A method of voice activity detection is provided that includes measuring a first signal level in a first sample of a first audio signal from a first audio capture device and a second signal level in a second sample of a second audio signal from a second audio capture device, and detecting voice activity based on the first signal level, the second signal level, and an activity threshold.

Description

    CROSS-REFERENCE TO RELATED APPLICATIONS
  • This application claims benefit of U.S. Provisional Patent Application Ser. No. 61/263,198, filed Nov. 20, 2009, which is incorporated herein by reference in its entirety.
  • BACKGROUND OF THE INVENTION
  • Voice activity detection (VAD), which is also referred to as speech activity detection or speech detection, determines the presence or absence of human speech in audio signals which may also contain music, noise, or other sound. VAD is widely used in speech signal processing such as noise cancellation, echo cancellation, automatic speech level control, and speech coding. Known techniques for VAD are designed to operate using a single audio signal captured from a single microphone. One of the more efficient techniques for VAD is described in U.S. Pat. No. 7,577,248 entitled “Method and Apparatus for Echo Cancellation, Digit Filter Adaptation, Automatic Gain Control and Echo Suppression Utilizing Block Least Mean Squares,” and filed on Jun. 24, 2005. This technique is reliable and computationally efficient in the presence of quiet or stationary background noise, but may be less reliable and computationally efficient in the presence of non-stationary background noise that includes voice(s) other than the desired voice, music, and/or other cluttering sounds.

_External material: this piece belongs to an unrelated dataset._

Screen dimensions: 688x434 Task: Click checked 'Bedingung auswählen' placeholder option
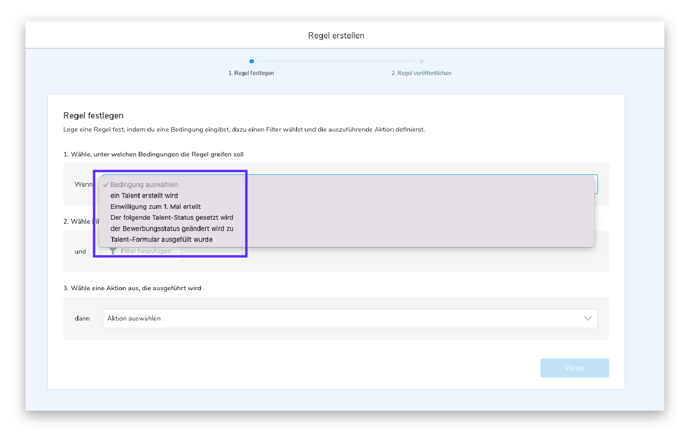tap(144, 185)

Accordingly, improvements in VAD are desirable.
  • BRIEF DESCRIPTION OF THE DRAWINGS
  • Particular embodiments in accordance with the invention will now be described, by way of example only, and with reference to the accompanying drawings:
  • FIG. 1 shows a block diagram of a digital system in accordance with one or more embodiments of the invention;
  • FIG. 2 shows a block diagram of an audio encoder in accordance with one or more embodiments of the invention;
  • FIGS. 3-5 show flow diagrams of methods in accordance with one or more embodiments of the invention;
  • FIG. 6 shows example microphone configurations in accordance with one or more embodiments of the invention; and
  • FIG. 7 shows an illustrative digital system in accordance with one or more embodiments of the invention.
  • DETAILED DESCRIPTION OF EMBODIMENTS OF THE INVENTION
  • Specific embodiments of the invention will now be described in detail with reference to the accompanying figures. Like elements in the various figures are denoted by like reference numerals for consistency.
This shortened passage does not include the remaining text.